# Switching From Cable To OTA



## DancyMunchkin (Jul 7, 2014)

I have my Roamio Basic set up defined to my local cable company using a cable card and a TA.

I am thinking about dropping cable and switching to OTA (I can get all the major networks in HD via an antenna in my attic) plus Netflix/Hulu, etc.

Before canceling my cable service, I'd like to do a trial run by connecting my antenna to the Roamio input and running through set up again.
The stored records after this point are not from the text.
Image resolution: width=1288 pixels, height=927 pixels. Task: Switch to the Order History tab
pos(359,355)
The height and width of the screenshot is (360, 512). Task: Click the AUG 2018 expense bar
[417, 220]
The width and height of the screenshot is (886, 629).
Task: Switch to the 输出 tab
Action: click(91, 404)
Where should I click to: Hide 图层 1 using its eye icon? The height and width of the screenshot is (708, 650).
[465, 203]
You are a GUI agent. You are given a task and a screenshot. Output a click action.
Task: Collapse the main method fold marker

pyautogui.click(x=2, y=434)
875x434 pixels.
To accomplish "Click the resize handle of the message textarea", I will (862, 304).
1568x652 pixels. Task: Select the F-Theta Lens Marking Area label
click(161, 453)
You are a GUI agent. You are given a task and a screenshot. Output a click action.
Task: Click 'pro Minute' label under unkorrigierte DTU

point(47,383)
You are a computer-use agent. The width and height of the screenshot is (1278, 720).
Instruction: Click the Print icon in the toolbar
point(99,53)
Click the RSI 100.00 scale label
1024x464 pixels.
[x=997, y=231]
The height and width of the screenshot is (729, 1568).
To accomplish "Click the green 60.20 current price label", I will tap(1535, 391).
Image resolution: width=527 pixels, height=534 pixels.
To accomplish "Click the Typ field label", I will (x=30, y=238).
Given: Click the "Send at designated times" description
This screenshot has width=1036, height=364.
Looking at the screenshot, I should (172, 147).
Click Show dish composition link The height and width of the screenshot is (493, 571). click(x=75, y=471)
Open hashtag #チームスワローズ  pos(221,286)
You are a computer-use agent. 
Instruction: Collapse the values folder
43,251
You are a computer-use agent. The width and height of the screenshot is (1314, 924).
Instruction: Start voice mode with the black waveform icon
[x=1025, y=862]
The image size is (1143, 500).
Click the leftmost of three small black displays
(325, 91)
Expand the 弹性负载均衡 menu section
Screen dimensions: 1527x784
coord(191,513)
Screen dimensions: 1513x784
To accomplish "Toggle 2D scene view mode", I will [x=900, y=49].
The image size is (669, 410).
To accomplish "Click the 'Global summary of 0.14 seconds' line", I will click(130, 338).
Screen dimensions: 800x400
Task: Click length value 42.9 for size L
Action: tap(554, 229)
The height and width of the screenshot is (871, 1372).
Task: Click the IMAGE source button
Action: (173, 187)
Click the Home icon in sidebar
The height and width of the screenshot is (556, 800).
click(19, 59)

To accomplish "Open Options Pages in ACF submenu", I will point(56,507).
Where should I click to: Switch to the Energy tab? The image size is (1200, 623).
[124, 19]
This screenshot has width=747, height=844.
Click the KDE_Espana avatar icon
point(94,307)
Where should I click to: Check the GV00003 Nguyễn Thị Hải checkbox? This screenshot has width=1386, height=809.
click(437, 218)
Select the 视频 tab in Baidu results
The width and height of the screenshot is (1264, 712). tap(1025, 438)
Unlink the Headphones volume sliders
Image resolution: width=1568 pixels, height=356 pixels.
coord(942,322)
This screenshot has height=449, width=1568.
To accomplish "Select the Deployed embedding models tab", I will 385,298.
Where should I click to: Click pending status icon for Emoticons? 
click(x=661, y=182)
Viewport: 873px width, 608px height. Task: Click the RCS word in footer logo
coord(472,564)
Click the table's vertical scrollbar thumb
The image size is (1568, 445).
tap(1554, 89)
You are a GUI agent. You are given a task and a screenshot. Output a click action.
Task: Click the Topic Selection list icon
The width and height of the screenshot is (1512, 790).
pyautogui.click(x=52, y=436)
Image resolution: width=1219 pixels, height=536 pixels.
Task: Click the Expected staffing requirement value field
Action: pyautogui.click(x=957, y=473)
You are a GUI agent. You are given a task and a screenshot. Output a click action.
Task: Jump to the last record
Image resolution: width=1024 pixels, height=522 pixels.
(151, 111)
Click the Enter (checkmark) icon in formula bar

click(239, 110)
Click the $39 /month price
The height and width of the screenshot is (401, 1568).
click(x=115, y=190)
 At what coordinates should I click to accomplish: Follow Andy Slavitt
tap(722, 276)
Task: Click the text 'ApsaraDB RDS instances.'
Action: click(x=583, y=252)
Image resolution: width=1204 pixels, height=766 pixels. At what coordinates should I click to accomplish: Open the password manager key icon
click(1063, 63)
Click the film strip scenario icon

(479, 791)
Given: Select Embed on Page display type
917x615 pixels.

If I decide to stay with cable, will I have to go through cable card pairing and end up having to have a cable company technician come out or will it be as simple as connecting the TA to the Roamio and going through set up again?

Thanks!


----------



## DancyMunchkin (Jul 7, 2014)

No one has any ideas, eh? Well, thanks for Viewing.


----------



## aaronwt (Jan 31, 2002)

No idea. I've never switched between cable and OTA with my Roamio Basic.


----------



## bryan4980 (Dec 2, 2011)

I have tried a similar thing on a Premiere and as long as you don't switch the cable cards between boxes it seems to work. But that was with a premiere.
Also I make no warranties express or implied regarding the preceding or following statements.
So good luck.


----------



## Ed_Hunt (Jan 2, 2004)

DancyMunchkin said:


> No one has any ideas, eh? Well, thanks for Viewing.[/
> 
> I certainly apologize for all of us taking two days to answer your question.
> 
> ...


----------



## DancyMunchkin (Jul 7, 2014)

Ed_Hunt said:


> DancyMunchkin said:
> 
> 
> > No one has any ideas, eh? Well, thanks for Viewing.[/
> ...


----------



## poppagene (Dec 29, 2001)

Don't worry. Drop cable. Save money. Be happy.


----------



## lpwcomp (May 6, 2002)

Even if you have to re-pair the CableCARD, there's no way that a tech visit should be needed.


----------



## Irishb (Dec 11, 2013)

Just remove the cablecard and repeat the guided setup for Antenna.
No repairing needed.
I have Comcast. I have removed my cable card several times to test the antenna functionality of the roamio. No repairing is needed As long as you are installing the cable card back into the original Tivo.


----------



## eboydog (Mar 24, 2006)

You may have less signal strength than you believe esp if you are checking with the tuner on your tv. The Roamio coax input is a 4 way splitter so it can handle 4 tuners at once, many people have reported remarkable less signal strength with their Roamio compared to a single tuner tv reciever, you might need a amp to make it work.


----------



## troasti (Nov 13, 2008)

I've had both a premiere and now an roamio with both cable and now OTA and the roamio works better than both my tv's ota tuners. OTA reception is very specific to your location. If you need help with OTA reception at your location I would post here:
http://www.highdefforum.com/local-hdtv-info-reception-9/
Everyone is helpful to any questions you have.


----------